P90X
- Type: Home fitness program
- Inventor: Tony Horton
- Inception: 2005
- Manufacturer: BODi
- Website: shop.bodi.com

= P90X (fitness program) =

P90X (short for Power 90 Extreme) is a home fitness program developed by American fitness trainer Tony Horton for Beachbody (renamed BODi in 2023). Released in 2005 as the successor to the company's Power 90 program, it consists of a 90-day exercise regimen combining resistance training, cardiovascular exercise, plyometrics, yoga, and core training. The program was initially distributed through television infomercials and DVD sales before becoming available through Beachbody's streaming platform.

== Overview ==

According to Beachbody co-founder Carl Daikeler, P90X performed poorly during its first year on the market in 2005 because marketing costs exceeded revenue generated from sales.

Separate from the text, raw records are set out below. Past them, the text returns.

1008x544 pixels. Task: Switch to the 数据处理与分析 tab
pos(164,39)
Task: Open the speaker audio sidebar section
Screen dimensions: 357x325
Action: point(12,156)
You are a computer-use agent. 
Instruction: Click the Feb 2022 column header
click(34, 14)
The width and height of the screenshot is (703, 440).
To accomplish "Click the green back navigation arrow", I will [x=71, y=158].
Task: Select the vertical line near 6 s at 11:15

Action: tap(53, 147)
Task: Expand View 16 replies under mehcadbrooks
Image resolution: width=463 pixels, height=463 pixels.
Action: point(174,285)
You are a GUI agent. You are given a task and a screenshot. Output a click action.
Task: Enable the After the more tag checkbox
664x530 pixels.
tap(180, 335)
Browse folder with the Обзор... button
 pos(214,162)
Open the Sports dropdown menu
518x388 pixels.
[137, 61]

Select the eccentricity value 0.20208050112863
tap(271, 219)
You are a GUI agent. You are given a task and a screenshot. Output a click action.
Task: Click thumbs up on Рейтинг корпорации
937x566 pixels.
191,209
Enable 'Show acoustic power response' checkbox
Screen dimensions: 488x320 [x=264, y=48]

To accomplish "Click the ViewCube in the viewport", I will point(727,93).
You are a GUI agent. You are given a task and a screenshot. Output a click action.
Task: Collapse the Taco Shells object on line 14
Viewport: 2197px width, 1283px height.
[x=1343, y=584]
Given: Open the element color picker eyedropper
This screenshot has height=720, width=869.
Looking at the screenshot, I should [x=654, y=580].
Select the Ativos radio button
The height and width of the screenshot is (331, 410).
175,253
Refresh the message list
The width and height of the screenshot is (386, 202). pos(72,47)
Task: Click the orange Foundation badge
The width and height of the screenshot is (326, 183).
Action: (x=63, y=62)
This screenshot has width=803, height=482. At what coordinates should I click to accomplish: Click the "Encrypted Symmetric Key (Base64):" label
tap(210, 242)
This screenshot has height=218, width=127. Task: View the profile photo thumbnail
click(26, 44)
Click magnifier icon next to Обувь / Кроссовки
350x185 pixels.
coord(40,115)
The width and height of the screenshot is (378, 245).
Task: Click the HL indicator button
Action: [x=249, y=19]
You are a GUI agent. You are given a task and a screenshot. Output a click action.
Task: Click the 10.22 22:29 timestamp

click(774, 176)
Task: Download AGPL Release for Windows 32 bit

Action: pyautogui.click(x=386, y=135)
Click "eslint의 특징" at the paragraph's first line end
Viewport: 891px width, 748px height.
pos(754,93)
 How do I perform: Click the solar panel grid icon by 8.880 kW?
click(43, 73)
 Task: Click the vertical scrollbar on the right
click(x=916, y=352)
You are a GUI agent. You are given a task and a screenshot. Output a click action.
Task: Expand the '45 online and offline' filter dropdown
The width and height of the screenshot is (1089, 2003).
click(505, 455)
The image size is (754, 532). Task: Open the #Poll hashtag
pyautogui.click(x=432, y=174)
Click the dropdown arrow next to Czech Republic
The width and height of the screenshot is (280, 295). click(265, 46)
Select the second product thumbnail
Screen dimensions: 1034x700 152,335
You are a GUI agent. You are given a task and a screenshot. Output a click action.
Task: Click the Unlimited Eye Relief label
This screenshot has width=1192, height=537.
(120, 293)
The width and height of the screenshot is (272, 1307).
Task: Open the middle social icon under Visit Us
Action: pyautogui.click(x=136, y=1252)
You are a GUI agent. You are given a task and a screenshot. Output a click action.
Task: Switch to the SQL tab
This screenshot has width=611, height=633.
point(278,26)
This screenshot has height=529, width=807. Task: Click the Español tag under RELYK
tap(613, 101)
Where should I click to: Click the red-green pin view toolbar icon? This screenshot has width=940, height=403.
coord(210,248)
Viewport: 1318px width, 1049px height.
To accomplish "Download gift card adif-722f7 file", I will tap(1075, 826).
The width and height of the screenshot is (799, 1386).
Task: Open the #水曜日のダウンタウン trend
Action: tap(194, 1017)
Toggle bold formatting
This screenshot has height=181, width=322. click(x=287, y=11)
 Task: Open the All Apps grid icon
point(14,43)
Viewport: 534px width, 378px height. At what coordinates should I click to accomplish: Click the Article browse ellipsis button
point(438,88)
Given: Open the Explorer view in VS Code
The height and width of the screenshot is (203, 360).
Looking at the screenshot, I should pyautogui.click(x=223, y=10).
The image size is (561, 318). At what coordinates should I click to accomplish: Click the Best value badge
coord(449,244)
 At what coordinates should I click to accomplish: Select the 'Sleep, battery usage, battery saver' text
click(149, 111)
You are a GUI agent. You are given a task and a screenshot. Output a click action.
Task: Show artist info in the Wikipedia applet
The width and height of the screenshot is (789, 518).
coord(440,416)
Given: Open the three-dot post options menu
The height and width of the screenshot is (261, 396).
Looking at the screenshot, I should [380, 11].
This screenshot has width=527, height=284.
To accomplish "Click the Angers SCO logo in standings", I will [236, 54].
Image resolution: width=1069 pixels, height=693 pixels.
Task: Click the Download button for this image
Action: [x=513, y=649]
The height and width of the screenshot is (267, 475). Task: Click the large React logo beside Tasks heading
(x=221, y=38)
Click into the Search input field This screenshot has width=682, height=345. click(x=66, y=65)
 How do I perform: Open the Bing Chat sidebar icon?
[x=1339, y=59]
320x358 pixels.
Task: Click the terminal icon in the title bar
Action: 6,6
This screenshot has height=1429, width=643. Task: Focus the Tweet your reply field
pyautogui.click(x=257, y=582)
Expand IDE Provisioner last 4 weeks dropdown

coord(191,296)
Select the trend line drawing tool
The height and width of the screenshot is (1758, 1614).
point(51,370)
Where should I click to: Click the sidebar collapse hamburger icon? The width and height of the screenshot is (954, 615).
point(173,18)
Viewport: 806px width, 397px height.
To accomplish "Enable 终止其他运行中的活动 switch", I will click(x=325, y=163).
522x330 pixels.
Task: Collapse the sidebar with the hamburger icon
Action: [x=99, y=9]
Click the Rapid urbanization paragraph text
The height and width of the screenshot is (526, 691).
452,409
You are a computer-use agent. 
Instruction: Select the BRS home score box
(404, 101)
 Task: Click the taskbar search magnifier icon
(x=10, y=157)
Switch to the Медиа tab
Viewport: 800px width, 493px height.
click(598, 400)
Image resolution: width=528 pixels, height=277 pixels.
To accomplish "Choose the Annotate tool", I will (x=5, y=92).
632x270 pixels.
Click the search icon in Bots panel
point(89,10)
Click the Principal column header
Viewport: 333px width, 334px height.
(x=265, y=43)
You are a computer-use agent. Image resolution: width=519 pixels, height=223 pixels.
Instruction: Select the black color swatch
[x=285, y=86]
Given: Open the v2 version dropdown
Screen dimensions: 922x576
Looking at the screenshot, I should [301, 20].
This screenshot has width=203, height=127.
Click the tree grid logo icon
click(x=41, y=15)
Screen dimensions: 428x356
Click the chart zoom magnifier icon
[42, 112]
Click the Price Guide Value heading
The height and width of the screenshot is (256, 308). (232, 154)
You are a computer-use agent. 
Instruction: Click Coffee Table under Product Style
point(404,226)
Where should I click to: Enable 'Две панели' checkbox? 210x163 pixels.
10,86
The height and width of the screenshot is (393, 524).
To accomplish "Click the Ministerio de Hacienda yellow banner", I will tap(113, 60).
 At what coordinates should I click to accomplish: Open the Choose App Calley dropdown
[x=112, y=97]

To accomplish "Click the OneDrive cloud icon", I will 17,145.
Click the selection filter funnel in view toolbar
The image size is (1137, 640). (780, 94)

Sales increased over the following years, aided in part by endorsements from public figures including Ashton Kutcher and Sheryl Crow. By 2010, CNBC reported that P90X accounted for approximately half of Beachbody's revenue. In 2010, CNBC described P90X as a US$200 million franchise.

In November 2025, BODi announced P90X Generation Next, a new program led by trainer Waz Ashayer and released on February 3, 2026 through the company's digital fitness platform.

In March 2026, BODi introduced a P90X-branded sports nutrition product line and expanded the franchise into nutritional supplements. The range included whey protein, hydration and energy products, a pre-workout formula, and creatine.